Es gelangte nach dem dritten nachchristlichen Jahrhundert unter den Einfluss der Äthiopier und Perser und wurde nach einer kurzen christlichen und jüdischen Epoche als Teil des Kalifenreiches muslimisch.
Vom zehnten Jahrhundert an waren im Jemen saiditische Imame politisch-religöse Herrscher. Das Land war unabhängig, geriet dann teilweise (vor allem die Tihamah) unter den Einfluß des Osmanenreiches (1538-1630, 1849-1918). 1839 besetzten die Briten die Hafenstadt Aden als Stützpunkt für den Seeweg nach Indien.
In dem nach 1918 unabhängigen Königreich Jemen führten ein Krieg mit Saudi-Arabien (1933/34) und innenpolitische Probleme (Revolten gegen das Imamat) 1962 zum Bürgerkrieg und zur Spaltung des Landes in eine „Arabische Republik Jemen“ im Norden (Nordjemen) mit der Hauptstadt Sana'a und eine südarabische Föderation (später „Demokratische Volksrepublik Jemen“, Südjemen) mit Aden als Zentrum.

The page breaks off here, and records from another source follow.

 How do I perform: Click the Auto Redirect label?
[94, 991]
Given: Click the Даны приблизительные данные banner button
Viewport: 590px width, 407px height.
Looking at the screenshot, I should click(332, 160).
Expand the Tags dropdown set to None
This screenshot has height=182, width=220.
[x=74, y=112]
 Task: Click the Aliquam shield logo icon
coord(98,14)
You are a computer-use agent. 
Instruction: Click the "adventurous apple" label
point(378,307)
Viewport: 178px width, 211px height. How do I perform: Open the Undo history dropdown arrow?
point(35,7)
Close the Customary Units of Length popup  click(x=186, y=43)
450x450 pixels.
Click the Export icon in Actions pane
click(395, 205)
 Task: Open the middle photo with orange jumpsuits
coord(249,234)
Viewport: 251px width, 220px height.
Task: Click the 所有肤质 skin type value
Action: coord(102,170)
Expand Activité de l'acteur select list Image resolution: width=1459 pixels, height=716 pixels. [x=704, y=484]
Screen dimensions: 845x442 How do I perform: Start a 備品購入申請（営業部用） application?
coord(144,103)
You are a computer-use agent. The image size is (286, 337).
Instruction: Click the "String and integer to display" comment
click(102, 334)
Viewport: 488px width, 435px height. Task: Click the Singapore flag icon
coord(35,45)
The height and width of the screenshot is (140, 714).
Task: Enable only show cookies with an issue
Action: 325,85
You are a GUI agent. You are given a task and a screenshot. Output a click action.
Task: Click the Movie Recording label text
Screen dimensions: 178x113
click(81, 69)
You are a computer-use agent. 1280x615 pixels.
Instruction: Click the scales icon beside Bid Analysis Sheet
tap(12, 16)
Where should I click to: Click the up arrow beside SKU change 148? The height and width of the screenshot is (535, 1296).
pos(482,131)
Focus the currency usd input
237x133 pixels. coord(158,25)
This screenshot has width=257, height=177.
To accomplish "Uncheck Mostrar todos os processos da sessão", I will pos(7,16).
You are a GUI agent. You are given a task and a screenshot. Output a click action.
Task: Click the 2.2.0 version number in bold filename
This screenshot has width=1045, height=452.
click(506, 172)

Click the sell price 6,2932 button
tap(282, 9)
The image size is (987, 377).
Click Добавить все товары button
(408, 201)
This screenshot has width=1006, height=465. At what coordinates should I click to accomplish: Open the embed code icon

1990 schlossen sich die beiden Landesteile zur „Republik Jemen“ wieder zusammen. Die Hauptstadt wurde Sana'a. Heute ist der Jemen eine arabische, islamische und unabhängige Republik (arabisch: Al-Djumhuriya al-Yamaniya). Die begonnene Demokratisierung, der Boykott durch arabische Staaten (Saudi Arabien) und die USA (Entzug von Wirtschaftskrediten) wegen proirakischer Haltung des Jemen im Golfkrieg 1991 und vermutete Verbindungen zur Terrororganisation Al-Qaida führten zu innen- und außenpolitischen Konflikten. Spannungen zwischen imamtreuen Stämmen (im Norden und im Osten) und regierungstreuen Kräften sind bis in die Gegenwart erhalten geblieben.